**TEXTE**

******

Après avoir parcouru ce vaste panorama du monde des communs et sans jamais se départir de son optimisme à toute épreuve, Bollier, complexifie son propos en analysant la rencontre possible, qu’elle se réalise dans la confrontation ou la cohabitation, entre ce nouveau paradigme des communs et celui de notre société occidentale néolibérale, reposant notamment sur la propriété privée et la liberté de marché.

 

Commentaire

Plusieurs caractéristiques de ce remarquable ouvrage méritent d’être soulignées. Pour commencer, Hervé Le Crosnier, auteur de En communs. Une introduction aux communs de la connaissance, présenté dans ce recueil, en rédige la préface avec une certaine admiration et un véritable engouement pour la poursuite d’un monde « en commun » présenté par Bollier.
Il est également significatif de remarquer que le livre en tant que tel est conçu comme un objet de résistance à l’enclosure du savoir et de la culture. Les licences Creative Commons « Attribution » et « Partage selon les mêmes conditions » préviennent de l’obligation légale de préciser l’auteur original sur chaque copie et de rendre toutes les œuvres dérivées (copie, traduction, nouvelle édition) partageables aux mêmes conditions. La renaissance des communs est disponible gratuitement sur Internet sous sa forme numérique, tout en se vendant en librairie sous sa forme matérielle. Bollier justifie ce choix en avançant que la culture devient de plus en plus un produit commercialisable comme un autre aux yeux des studios, des éditeurs commerciaux et de la loi, tandis que les œuvres créatives sont largement considérées comme des propriétés privées, ce qui constitue une inversion aberrante de la réalité. En effet, à ses yeux « la culture a toujours été affaire d’imitation, d’extension ou de transformation d’œuvres créatives antérieures. L’art a toujours été une activité partagée à bien des égards » (p. 77). L’essence même de la culture, qui incite au partage et à l’imitation, se retrouve ainsi criminalisée et accusée de « piraterie ».

******

**DONNÉES**
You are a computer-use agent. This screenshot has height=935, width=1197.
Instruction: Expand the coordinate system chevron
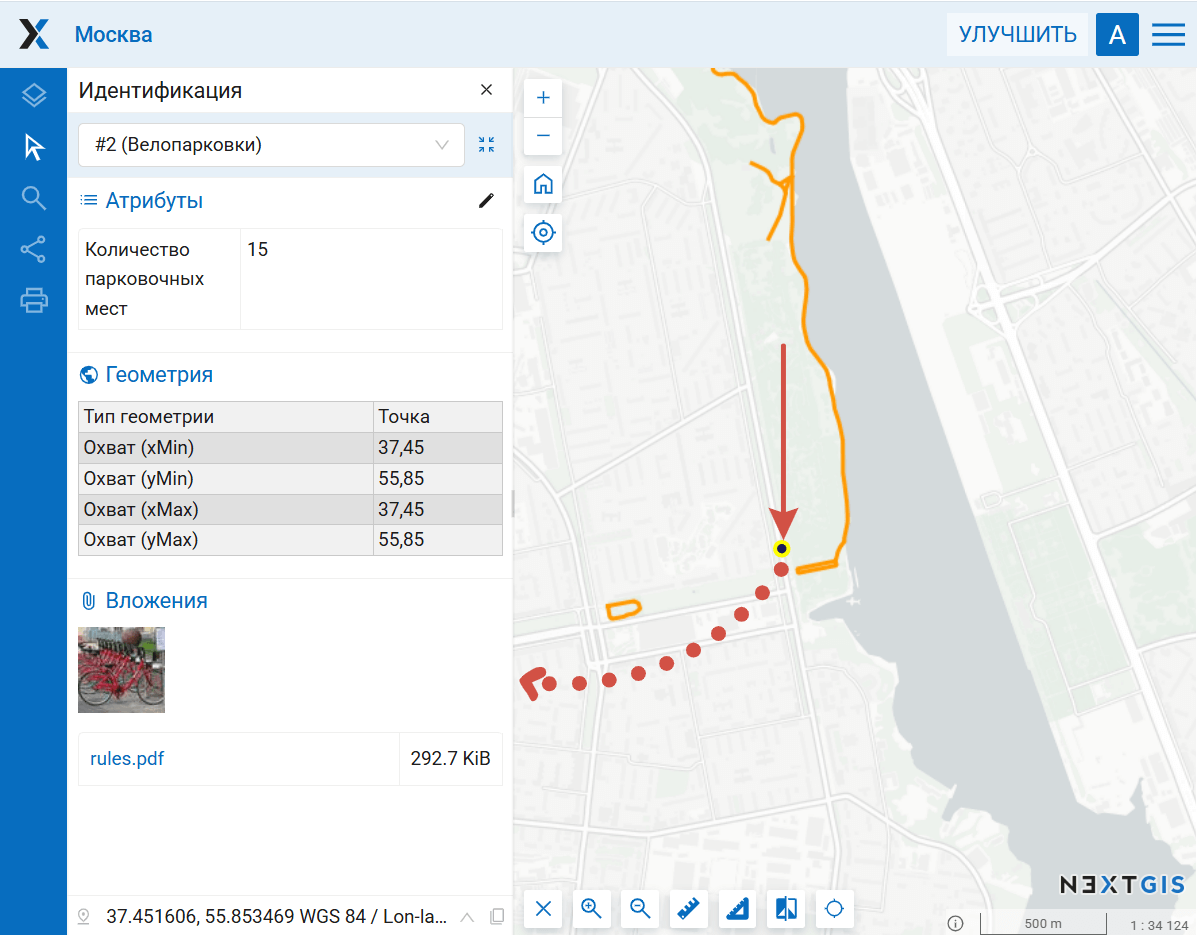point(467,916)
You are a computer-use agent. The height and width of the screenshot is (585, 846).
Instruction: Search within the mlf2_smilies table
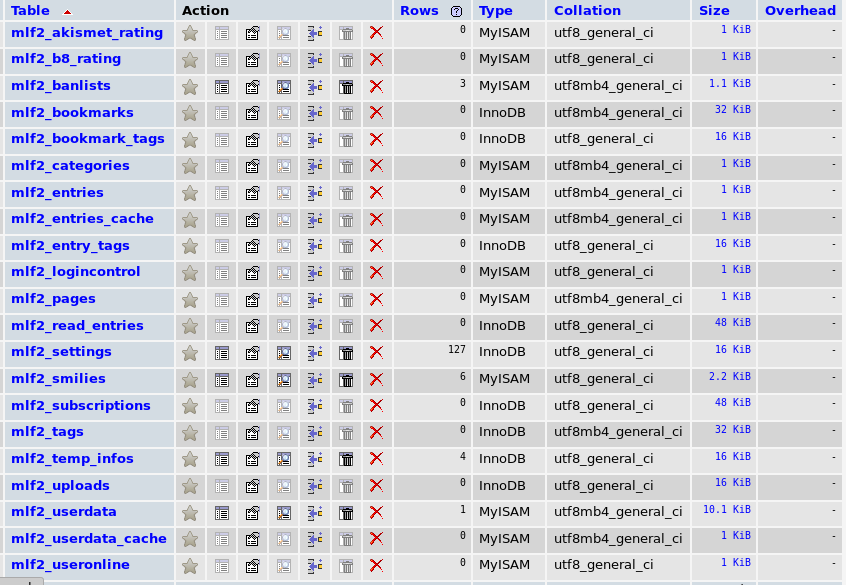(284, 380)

******

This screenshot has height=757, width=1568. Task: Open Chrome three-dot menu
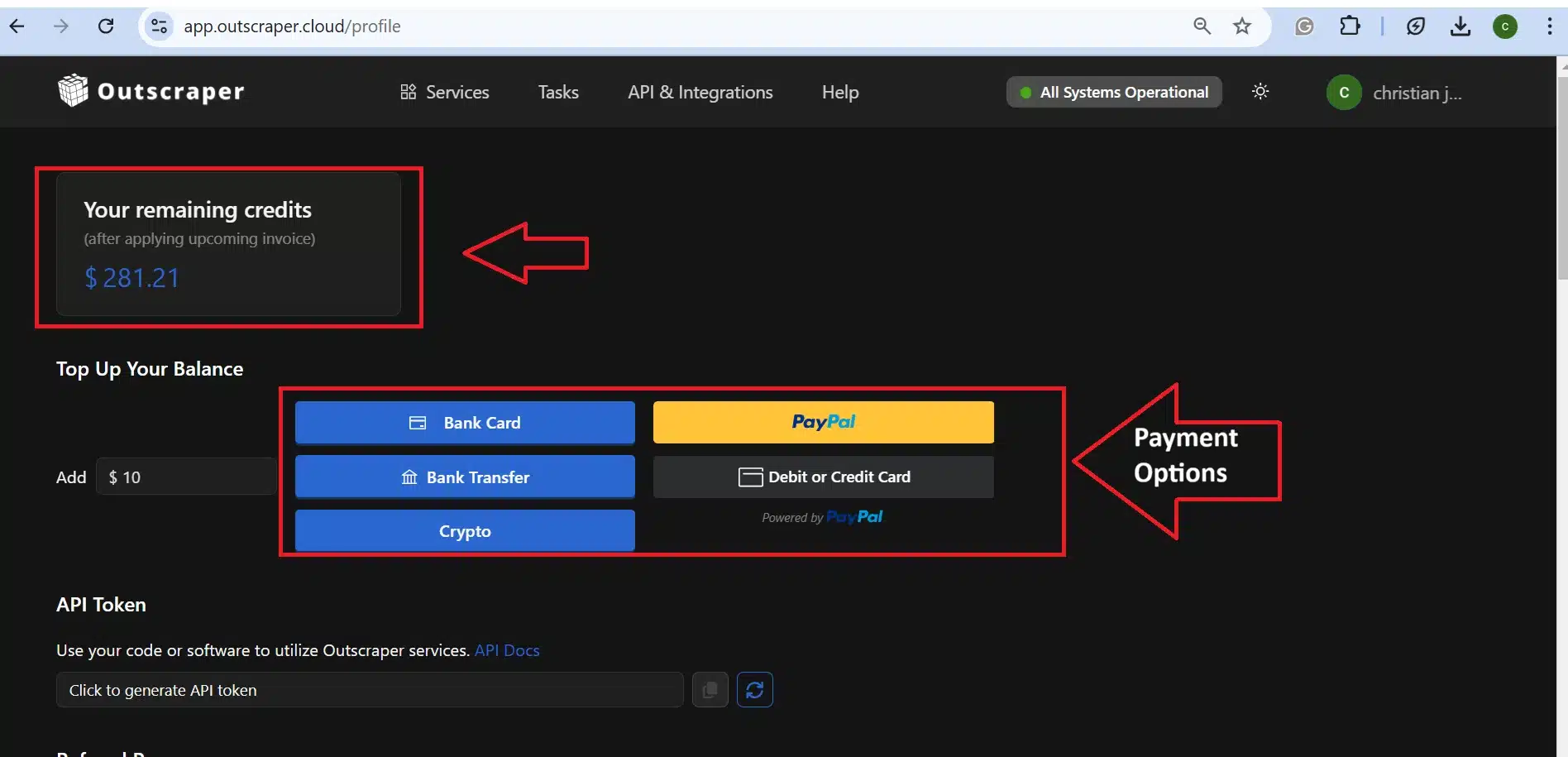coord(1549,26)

******

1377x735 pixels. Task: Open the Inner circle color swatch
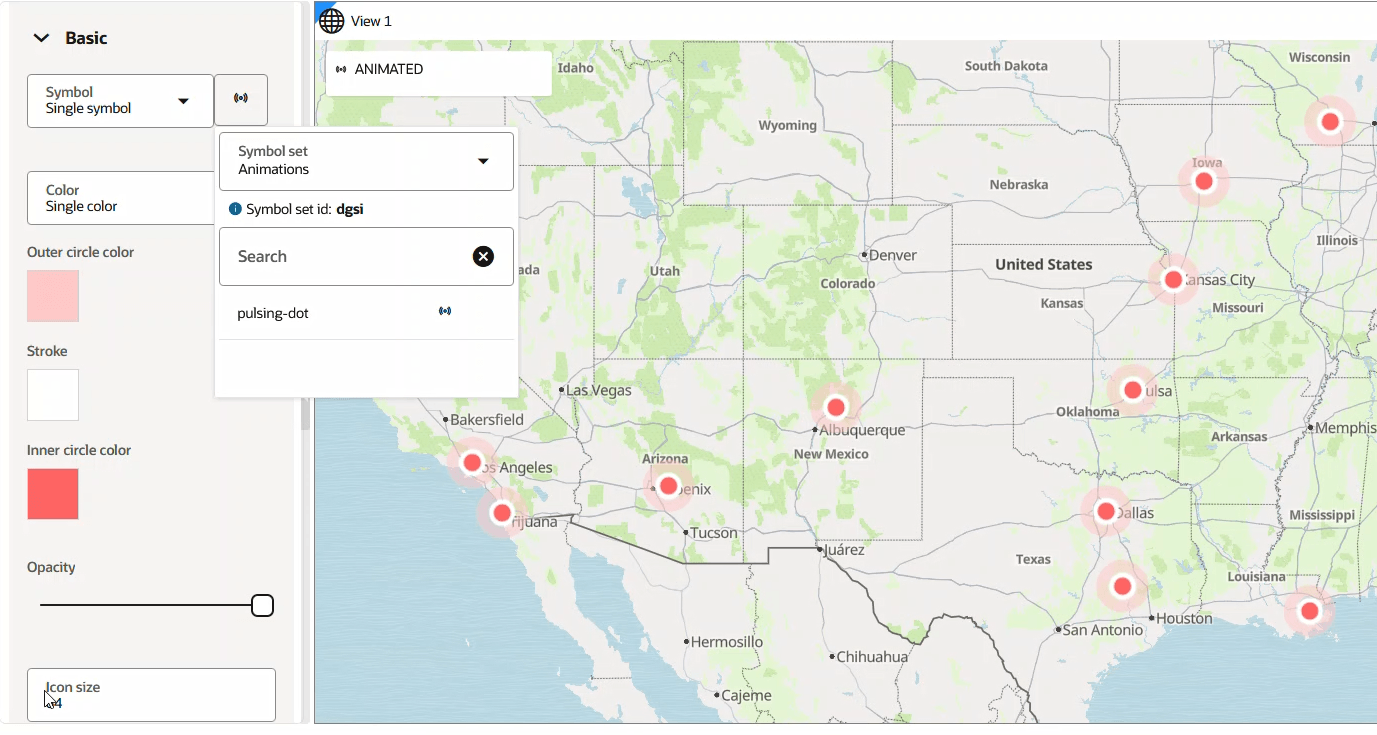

******

Dans le texte sur les communs, reprends le passage allant de « Plusieurs caractéristiques de » à « présenté par Bollier. » en substituant « livre » à « ouvrage ». Les données ne jouent aucun rôle ici.

**RÉPONSE**
Plusieurs caractéristiques de ce remarquable livre méritent d’être soulignées. Pour commencer, Hervé Le Crosnier, auteur de En communs. Une introduction aux communs de la connaissance, présenté dans ce recueil, en rédige la préface avec une certaine admiration et un véritable engouement pour la poursuite d’un monde « en commun » présenté par Bollier.